What you need to do: Rewrite the listing below, substituting "Expand" for every "Open" and keeping everything else the same. Leave the pictures out of your answer.

Material for this task:
---*---
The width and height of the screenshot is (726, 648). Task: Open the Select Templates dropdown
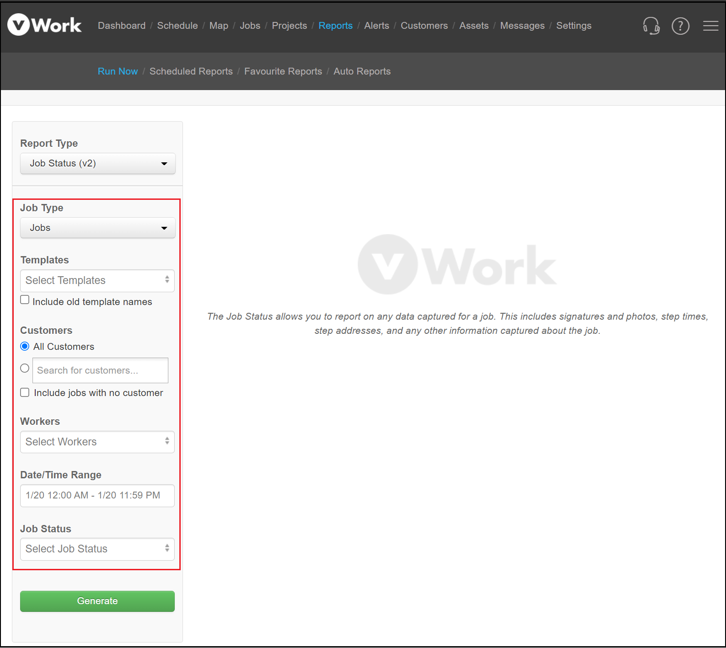97,281
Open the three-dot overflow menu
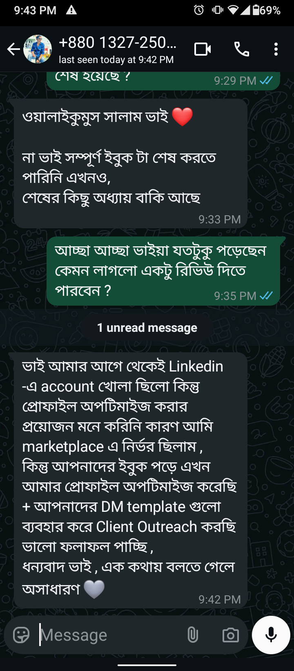The width and height of the screenshot is (294, 671). (x=276, y=49)
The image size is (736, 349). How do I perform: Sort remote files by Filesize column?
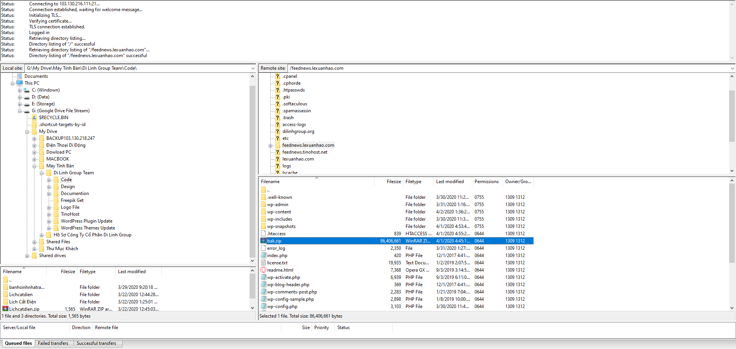pos(393,182)
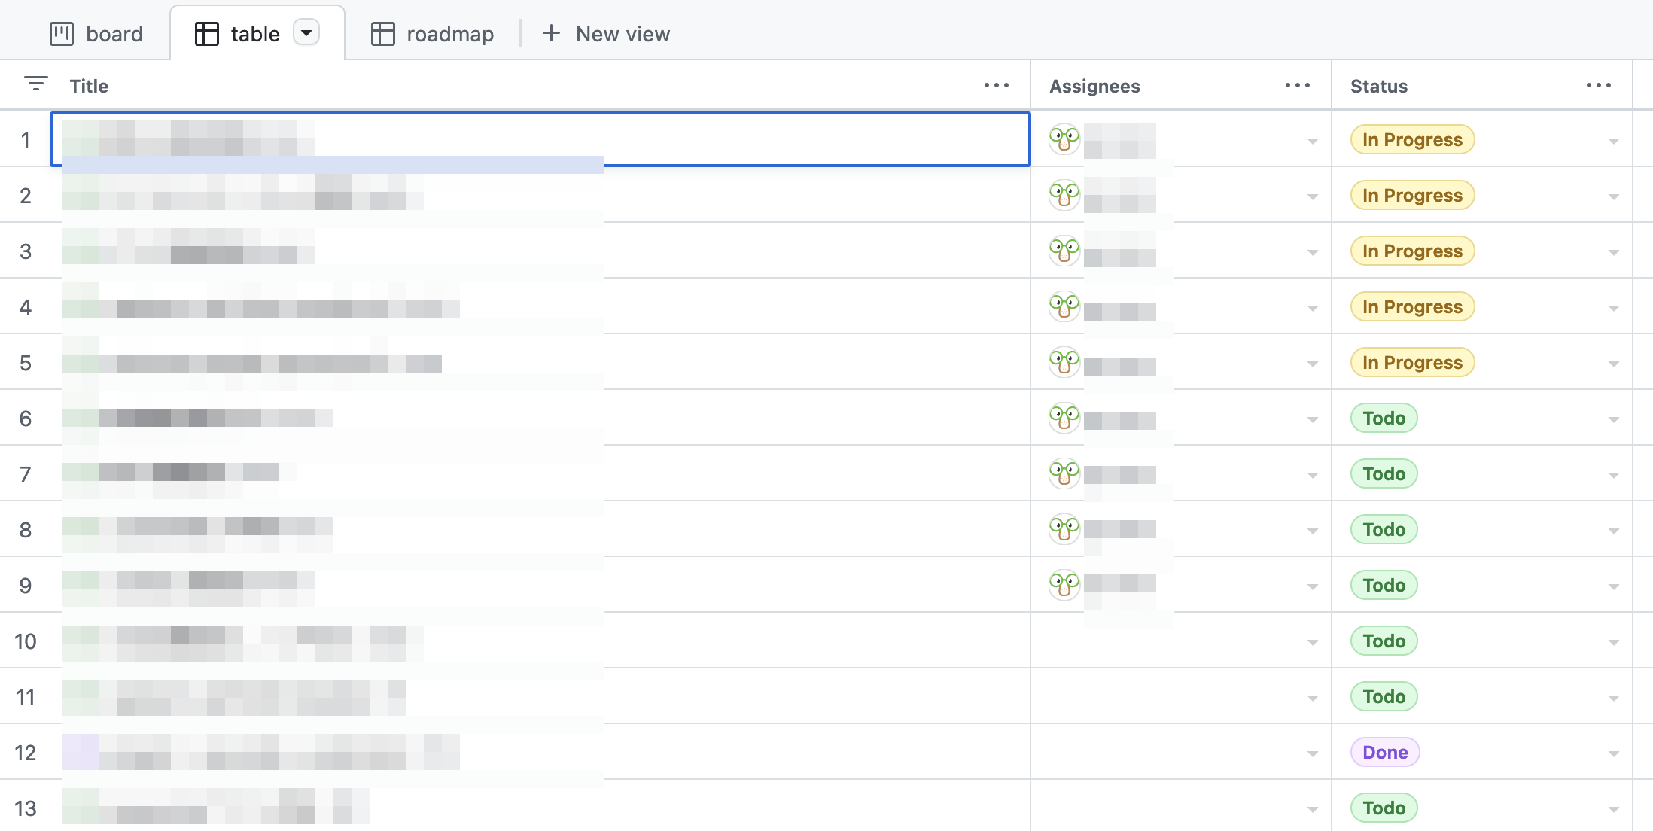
---*---
Solution below:
The width and height of the screenshot is (726, 648). Task: Expand the Select Templates dropdown
97,281
Expand the three-dot overflow menu
The width and height of the screenshot is (294, 671). (x=276, y=49)
The image size is (736, 349). How do I perform: Sort remote files by Filesize column?
pos(393,182)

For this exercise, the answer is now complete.